Wie wurden die Themenfelder des gemeinsamen Flagship-Calls mit armasuisse festgelegt, welche Rolle spielte der Verwaltungsrat und wie wurden mögliche Interessenkonflikte gehandhabt?

Innosuisse ist eine öffentlich-rechtliche Anstalt des Bundes mit eigener Rechtspersönlichkeit. Sie entscheidet im Rahmen der gesetzlichen Vorgaben und der strategischen Ziele des Bundesrates selbst über ihre Förderprogramme.

Beim gemeinsamen Call mit armasuisse (siehe dazu Medienmitteilung vom 30.04.2026) wurden drei technologische Themenfelder von armasuisse vorgeschlagen. Sie basierten auf Bedürfnissen im Bereich Sicherheit und Verteidigung und wiesen zugleich ein Potenzial für zivile Anwendungen auf.

Die Themen wurden dem Verwaltungsrat von Innosuisse zur Genehmigung vorgelegt.

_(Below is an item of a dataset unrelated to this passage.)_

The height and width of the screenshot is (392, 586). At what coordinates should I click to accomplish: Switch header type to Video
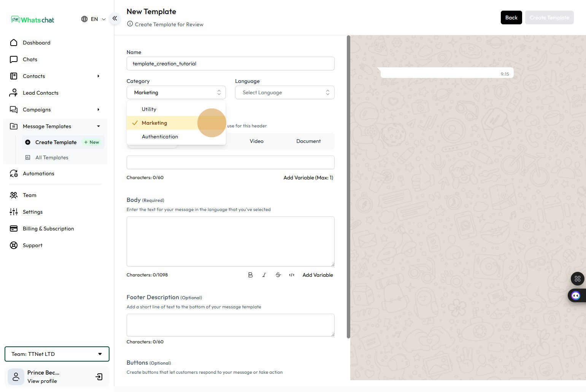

Der Verwaltungsrat war damit die abschliessende Entscheidinstanz für die Lancierung dieses Calls auf Seiten von Innosuisse.

Die später eingereichten Gesuche werden nicht vom Verwaltungsrat beurteilt. Sie werden nach den üblichen Verfahren durch Expertinnen und Experten evaluiert und vom Innovationsrat entschieden.